Quote the listing word for word from its first line through the line that contains "coord(23,188)", including both ends, and omit the pictures.
--- Start ---
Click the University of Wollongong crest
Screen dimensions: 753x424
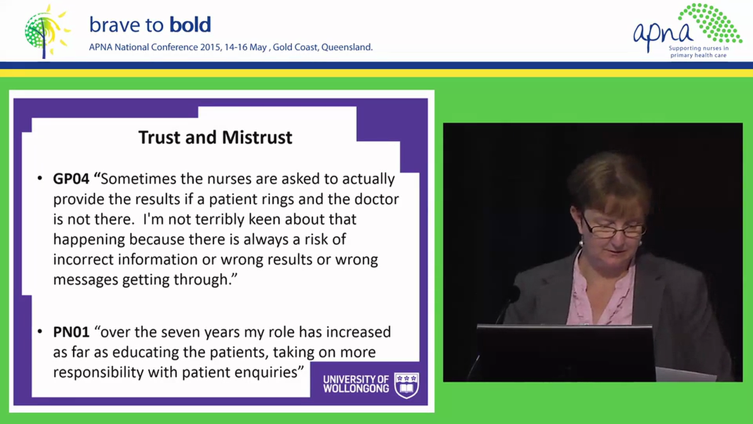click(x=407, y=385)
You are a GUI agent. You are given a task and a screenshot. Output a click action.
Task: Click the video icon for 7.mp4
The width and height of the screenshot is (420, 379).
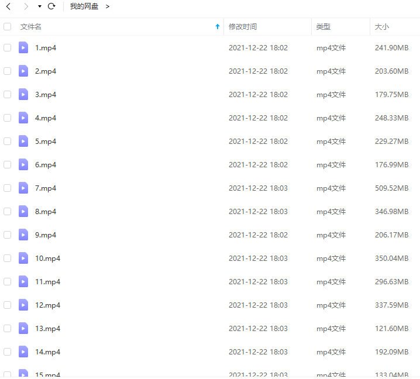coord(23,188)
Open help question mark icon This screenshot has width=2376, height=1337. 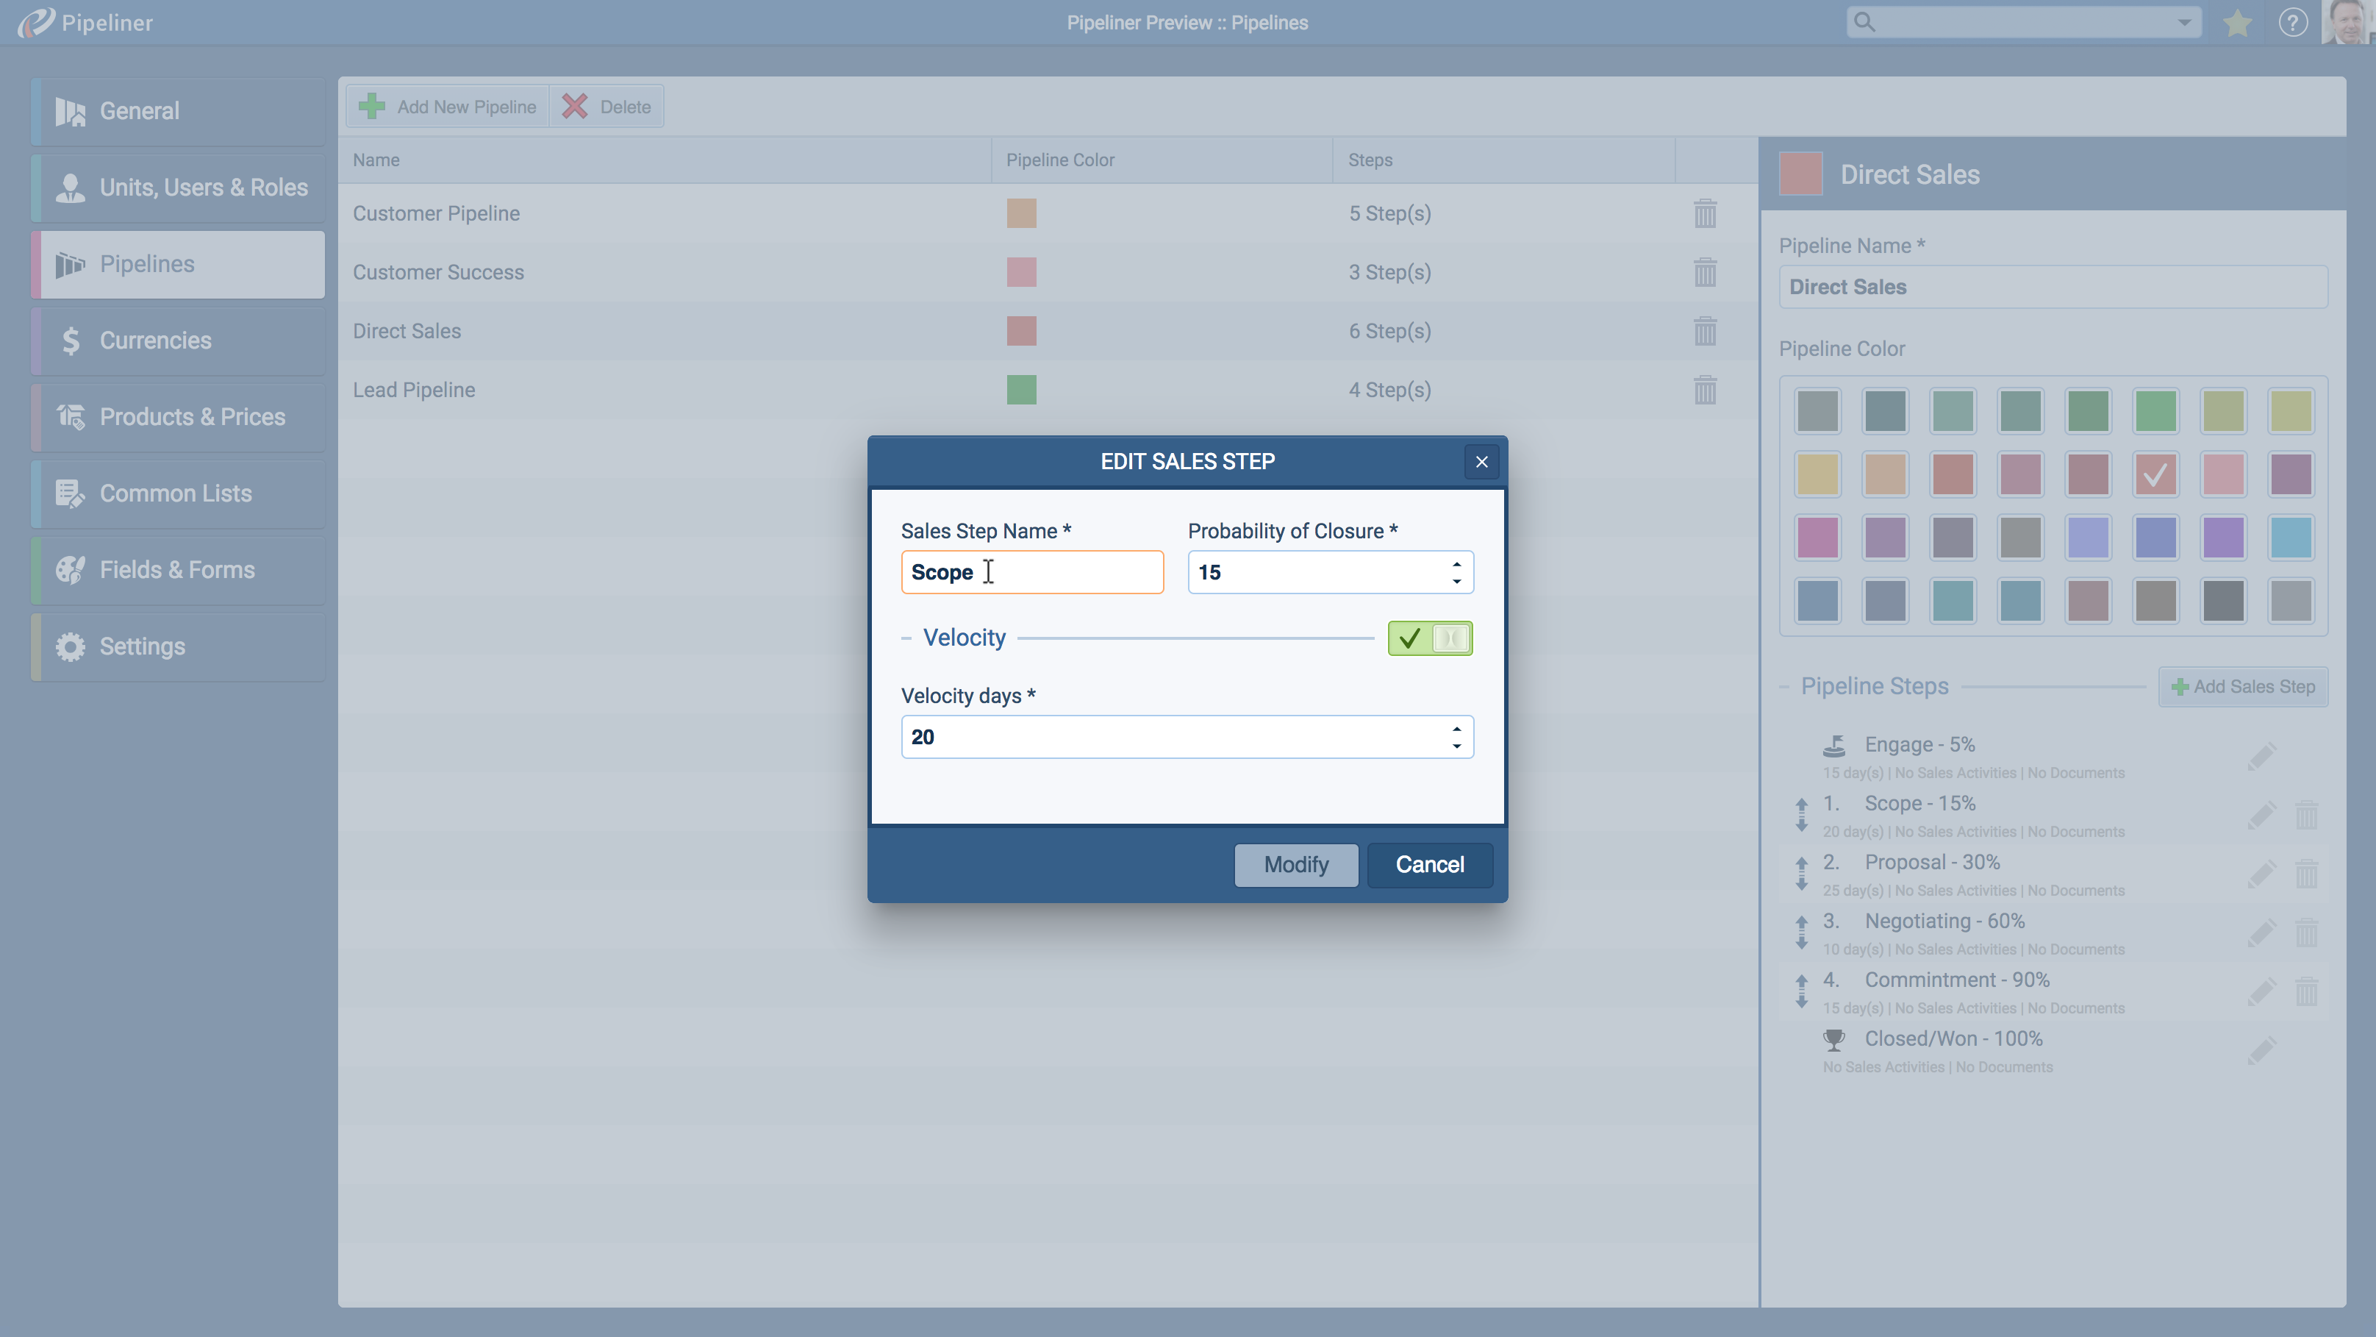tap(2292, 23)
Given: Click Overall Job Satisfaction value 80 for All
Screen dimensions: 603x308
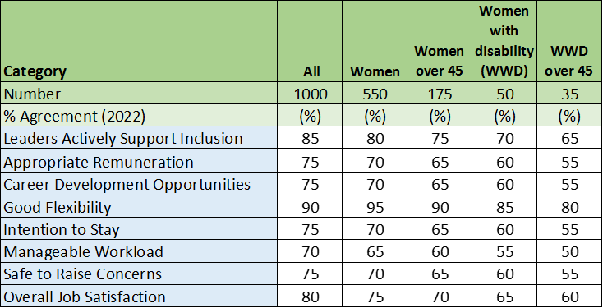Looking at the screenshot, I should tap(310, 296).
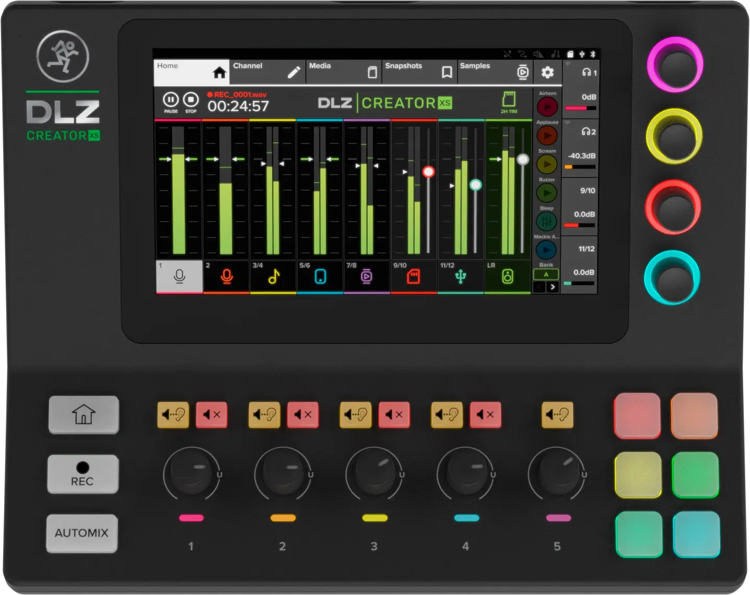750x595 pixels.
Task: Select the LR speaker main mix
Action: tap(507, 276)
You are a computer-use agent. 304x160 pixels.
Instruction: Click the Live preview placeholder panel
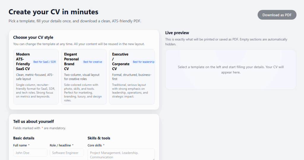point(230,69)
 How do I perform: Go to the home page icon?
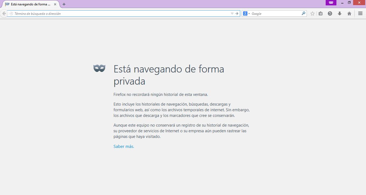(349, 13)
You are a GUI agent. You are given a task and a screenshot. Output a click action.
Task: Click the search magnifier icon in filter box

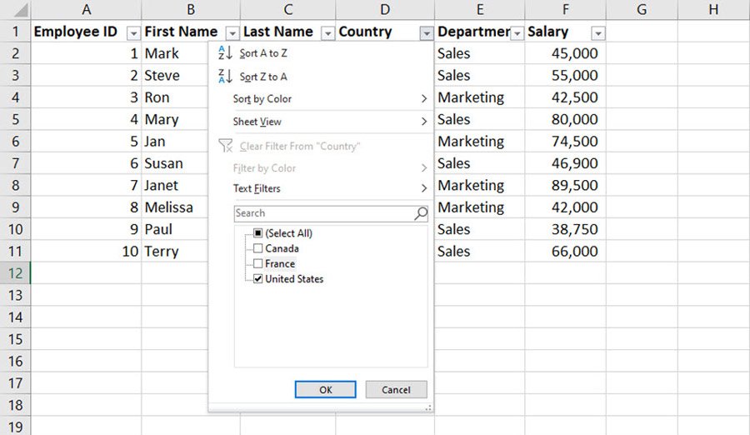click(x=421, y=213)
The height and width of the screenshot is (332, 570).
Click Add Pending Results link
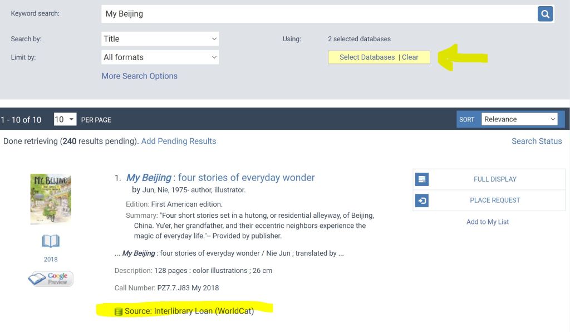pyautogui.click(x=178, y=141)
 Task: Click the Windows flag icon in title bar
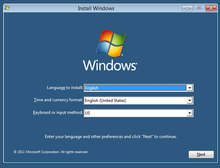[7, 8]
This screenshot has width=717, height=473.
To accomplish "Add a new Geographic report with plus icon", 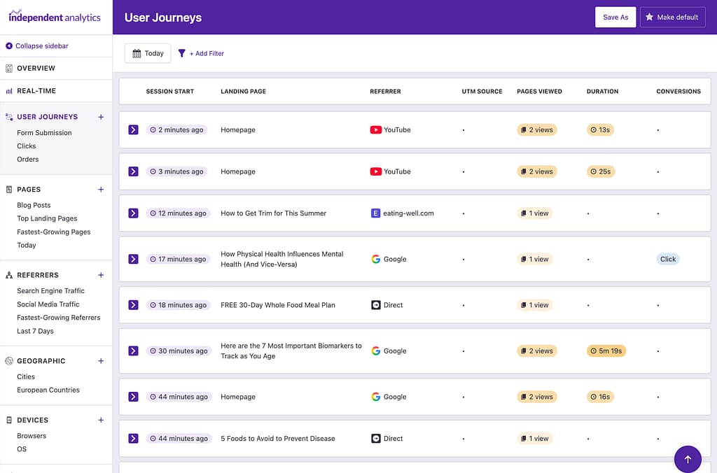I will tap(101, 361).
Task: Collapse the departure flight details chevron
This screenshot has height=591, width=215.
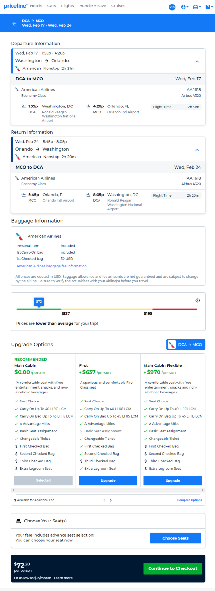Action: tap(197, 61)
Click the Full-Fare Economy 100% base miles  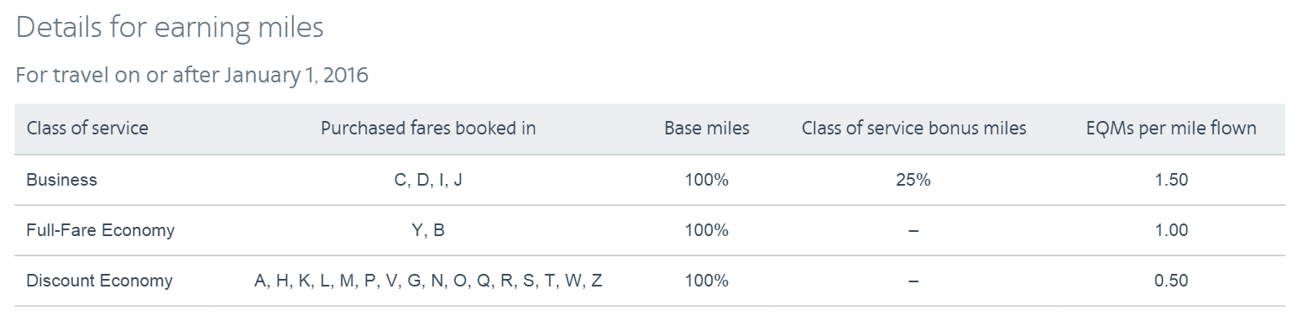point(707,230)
--- End ---
> THE COMPLETED TASK:
Click the University of Wollongong crest
Screen dimensions: 753x424
click(x=407, y=385)
You are a GUI agent. You are given a task and a screenshot. Output a click action.
Task: Click the video icon for 7.mp4
The width and height of the screenshot is (420, 379).
coord(23,188)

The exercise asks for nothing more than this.